SBML format and graph model

The Systems Biology Markup Language (SBML) [2] is a free XML-based format for representing molecular interaction networks. In the following, we only describe those components of an SBML document that are used in our comparison algorithm (for additional details refer to [23]).

An SBML document specifies a set of entities, generally denoted with the term species, that take part in reactions. An SBML species has two mandatory attributes: the id attribute, which uniquely identifies the species in the document, and the compartment attribute, the physical location where the reacting species are placed. A species has also an optional name attribute of type string. Distinct species (i.e. species with distinct id attributes) are allowed to share the same name (for example, a gene and its expressed protein). A reaction component is a statement that links one or more species. A reaction is defined in terms of the participating species and it consists of a set of (possibly empty) reactants, products and modifiers, along with an additional Boolean reversibility attribute. Just like species, reactions are identified by a mandatory id attribute and an optional name attribute. A reaction can be seen as a directed edge connecting a set of reactants to a set of products. The set of modifiers can be seen as an attribute of the edge. The reversibility attribute, when true, implicitly asserts that the role of reactants and products in the reaction can be reversed. A single species in an SBML document can participate in one or more reactions as reactant, product or modifier. SBML specifications allow the definition of species that do not take part in any reaction and reactions that have empty sets of reactants, products and modifiers.

Thus, the topology of an SBML map can be described by a labeled multidigraph (i.e. a directed graph that allows multiple edges between the same pair of nodes), where a single SBML reaction is spliced into a set of directed edges, connecting every single reactant with every single product in the reaction. The modifiers are treated as edges’ attributes and the compartments are treated as vertices’ attributes. In our model incomplete reactions (empty set of reactants or products) and isolated species are ignored.

MIMO graph comparison procedure

The algorithmic procedure implemented in MIMO computes the overlap between two multidigraphs by detecting the largest possible consistent set of matches between shortest paths in the two graph structures. A matching is consistent if it induces a one-to-one mapping between subsets of reaction pathways, entities (species) and compartments. Two user-defined parameters are required in order to constrain the overlap: 1. Maximum length N: specifies the maximum-length for the computation of the shortest paths; 2. List of allowed/forbidden matches between nodes and reaction pathways: this list is used in step (ii) below to define the sets of equivalences between species and reaction pathways.

A short introductory description of the main points characterizing the algorithm is given below (see Additional file 1 for details).

  1. i)

    Simple paths computation. The algorithm computes and stores the set of simple paths of the two input graphs. A simple path is a valid path of maximum length N connecting two species. Moreover, a simple path is non-overlapping, i.e. it identifies a non-overlapping chain of SBML reactions ids.

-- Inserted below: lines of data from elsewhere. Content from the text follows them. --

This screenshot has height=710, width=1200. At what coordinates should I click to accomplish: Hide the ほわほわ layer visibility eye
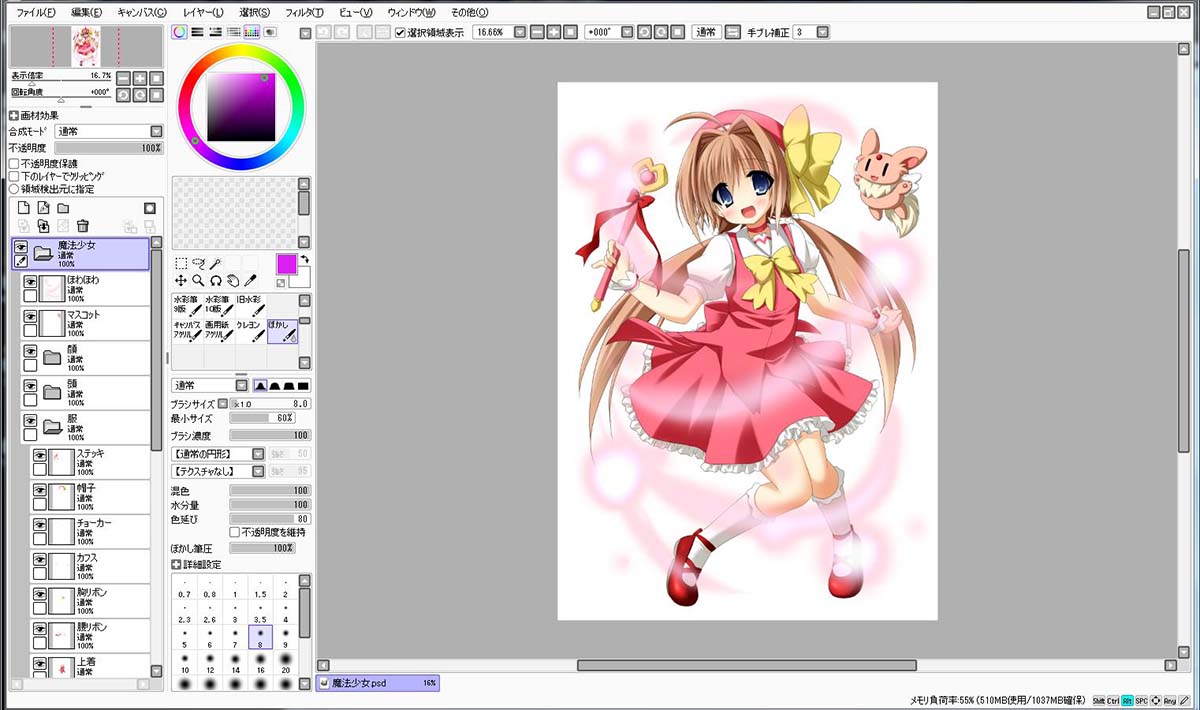tap(30, 282)
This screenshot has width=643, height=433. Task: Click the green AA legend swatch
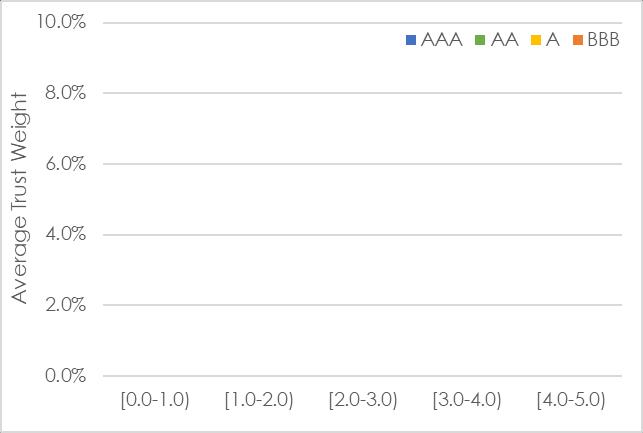481,41
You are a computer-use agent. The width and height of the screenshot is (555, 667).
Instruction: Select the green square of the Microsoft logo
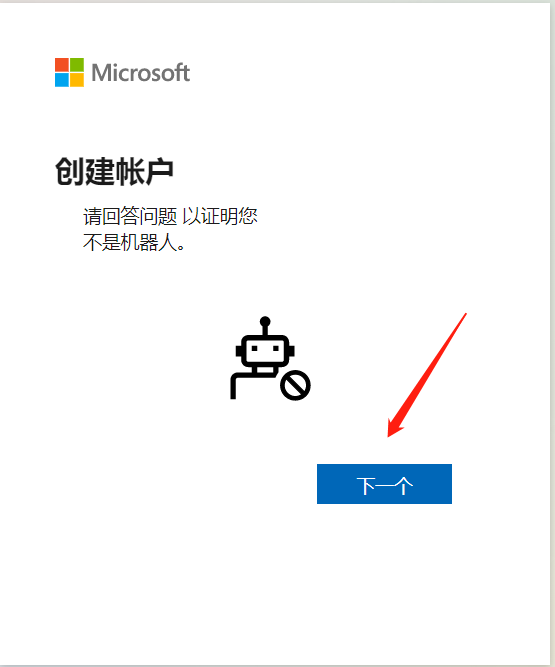tap(77, 65)
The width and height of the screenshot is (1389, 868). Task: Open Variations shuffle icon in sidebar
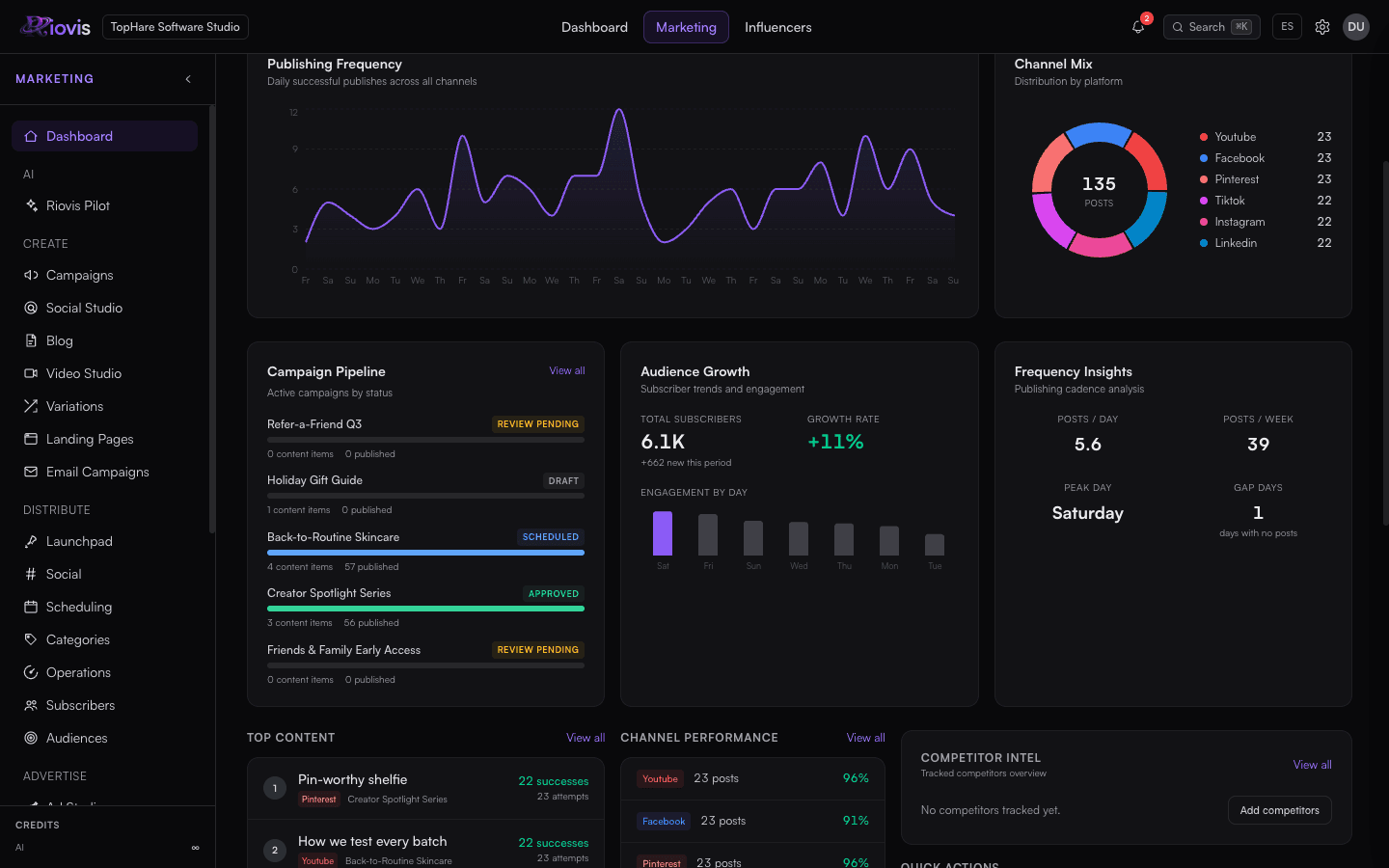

Finally, a simple path between two species is required to be minimal, i.e. all simple paths are shortest paths. In short, a simple path between two species is defined as the shortest chain of reactions connecting the two species. Given a pair of species, there can be distinct reaction chains of minimal length connecting the pair (by definition, a simple path is allowed to start and end at the same species).

  2. ii)

    Simple paths matching. Two simple paths are considered equivalent, if they can be matched at the extremes, i.e. if they have equivalent initial and terminal species. By default, two species are considered equivalent if they have the same name attribute. Even when two paths are equivalent at the extremes, they are not matched if: a) the matching between the corresponding reaction pathways or species is explicitly forbidden by the user (user-defined parameters); b) there are matchable subpaths, i.e. if there are two equivalent intermediate species in the two paths; c) the matching does not induce a one-to-one mapping between species and compartments. For example, a simple path starting and ending at the same species (or respectively compartment) cannot be matched with a simple path connecting two distinct species (respectively compartments). The simple paths matching procedure naturally induces gaps and mismatches between two linear paths.

  3. iii)

    Maximal sets of compatible simple path pairs. A subset of equivalent path pairs is consistent if it induces a one-to-one mapping between species, compartments and reaction pathways and it is maximal if it is not a proper subset of any other consistent set. This issue is recoded (in the standard way) as the computation of the maximal clique of the compatibility graph on the full set of equivalent path pairs, computed with the standard Bron-Kerbosh Version 2 (BKv2) algorithm [24].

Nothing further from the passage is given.